Family members mindset on fueling the body can participate in healthy decision-making by helping out in the food choices. Healthy family meals help provide the body with the nutrients needed to function at optimal level and to prevent illness.
Grocery Shopping Tips
All healthy meals start with the ingredients. Here are a few tips to help ensure your grocery store trips are productive. Encourage the whole family to get involved.
1. Stock The Pantry With The Essentials
These foods can be stored for a long period of time and are easy on the wallet! These ingredients can also be easily added to a variety of healthy meals.
- Brown Rice
- Whole Wheat Pasta
- Dried Beans (Black, Red, Refried)
- Peanut Butter
- Quinoa, couscous, bulgur, and other grains
- Canned tomatoes
- Vegetable stock
- Canned tuna
- Pearl Millet
- Herbs (Dried)
See the Seasonal Produce Guide to learn what fruits and vegetables are available all-year round and what fruits and vegetables should be purchased during specific times of the year.

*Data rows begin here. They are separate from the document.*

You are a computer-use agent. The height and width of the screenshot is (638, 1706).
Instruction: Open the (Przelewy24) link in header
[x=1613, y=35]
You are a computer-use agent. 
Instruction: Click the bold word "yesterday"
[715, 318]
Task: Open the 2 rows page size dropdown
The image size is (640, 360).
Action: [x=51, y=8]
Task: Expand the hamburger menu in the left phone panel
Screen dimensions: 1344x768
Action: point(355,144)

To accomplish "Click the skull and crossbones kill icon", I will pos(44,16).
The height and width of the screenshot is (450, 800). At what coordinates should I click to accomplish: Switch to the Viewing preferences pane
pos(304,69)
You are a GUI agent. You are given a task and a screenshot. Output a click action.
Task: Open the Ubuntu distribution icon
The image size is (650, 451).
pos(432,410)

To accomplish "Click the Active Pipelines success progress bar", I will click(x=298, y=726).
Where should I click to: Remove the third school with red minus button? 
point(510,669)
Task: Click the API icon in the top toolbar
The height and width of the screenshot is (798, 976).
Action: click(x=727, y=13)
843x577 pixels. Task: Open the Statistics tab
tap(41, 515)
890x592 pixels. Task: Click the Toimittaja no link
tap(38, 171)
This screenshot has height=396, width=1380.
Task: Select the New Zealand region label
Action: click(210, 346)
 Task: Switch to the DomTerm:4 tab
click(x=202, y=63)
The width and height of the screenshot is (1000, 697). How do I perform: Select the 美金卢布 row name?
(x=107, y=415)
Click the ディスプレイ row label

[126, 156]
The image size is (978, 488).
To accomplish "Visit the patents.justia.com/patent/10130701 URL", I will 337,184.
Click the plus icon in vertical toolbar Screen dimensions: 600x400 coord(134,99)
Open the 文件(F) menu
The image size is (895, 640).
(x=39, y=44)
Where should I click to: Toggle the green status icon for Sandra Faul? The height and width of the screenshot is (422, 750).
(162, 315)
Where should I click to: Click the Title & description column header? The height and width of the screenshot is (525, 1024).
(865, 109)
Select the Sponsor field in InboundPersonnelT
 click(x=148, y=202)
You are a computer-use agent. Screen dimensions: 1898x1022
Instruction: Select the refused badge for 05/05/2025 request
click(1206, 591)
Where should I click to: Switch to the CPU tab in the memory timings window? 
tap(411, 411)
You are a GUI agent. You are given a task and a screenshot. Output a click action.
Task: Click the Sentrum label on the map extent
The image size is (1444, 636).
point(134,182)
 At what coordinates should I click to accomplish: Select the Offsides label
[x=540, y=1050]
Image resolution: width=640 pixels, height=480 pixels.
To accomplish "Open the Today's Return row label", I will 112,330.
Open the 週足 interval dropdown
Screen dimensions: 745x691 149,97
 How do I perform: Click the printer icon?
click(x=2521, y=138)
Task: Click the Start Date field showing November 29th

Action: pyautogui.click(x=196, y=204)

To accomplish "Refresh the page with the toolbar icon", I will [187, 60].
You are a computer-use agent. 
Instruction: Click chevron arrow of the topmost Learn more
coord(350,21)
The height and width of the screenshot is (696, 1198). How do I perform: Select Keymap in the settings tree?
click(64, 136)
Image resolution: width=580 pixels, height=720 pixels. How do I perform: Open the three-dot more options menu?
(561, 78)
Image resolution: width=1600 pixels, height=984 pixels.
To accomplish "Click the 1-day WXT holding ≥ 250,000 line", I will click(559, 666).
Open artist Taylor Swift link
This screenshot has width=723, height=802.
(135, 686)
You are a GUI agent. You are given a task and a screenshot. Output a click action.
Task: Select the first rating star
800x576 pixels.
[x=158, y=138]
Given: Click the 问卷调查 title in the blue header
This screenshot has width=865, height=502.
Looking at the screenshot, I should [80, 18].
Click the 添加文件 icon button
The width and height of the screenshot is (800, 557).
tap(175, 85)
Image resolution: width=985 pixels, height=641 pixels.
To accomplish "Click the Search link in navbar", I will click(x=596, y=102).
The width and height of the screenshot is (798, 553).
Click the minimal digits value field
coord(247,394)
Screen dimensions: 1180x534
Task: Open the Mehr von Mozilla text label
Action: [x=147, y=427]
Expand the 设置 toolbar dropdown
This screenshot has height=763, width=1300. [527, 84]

2. Avoid Shopping When You Are Hungry
When we go shopping on an empty stomach, it is harder to resist temptation. To help avoid buying unhealthy snacks and going over your budget, always plan a shopping trip when your stomach is full.
3. Always Make A List BEFORE Going To The Store
Make it a family activity to plan the menu for next week’s meals. If you make a list before going to the store, you will be less likely to buy ingredients you do not need. In addition, be sure to look through grocery store flyers for coupons and weekly sales to help keep costs down. You can also find coupons online or in your local papers.
4. Spend Your Time On The Perimeter
Once you are in the store, you should spend more time shopping around the perimeter of the store, where the fresh fruits, vegetables, meats and dairy products are located. Try to stay away from the aisles in the center, where the store stocks most of the canned, high sugar products, and processed foods.
5. Make Product Comparisons
Not all products are created equal. In addition to price comparison, don’t be afraid to grab containers of similar products from different brands, hold them side-by-side, read, and compare the nutrient content. Just because something has a low-calorie or low-fat label doesn’t mean it is healthier than the generic brand that is less expensive.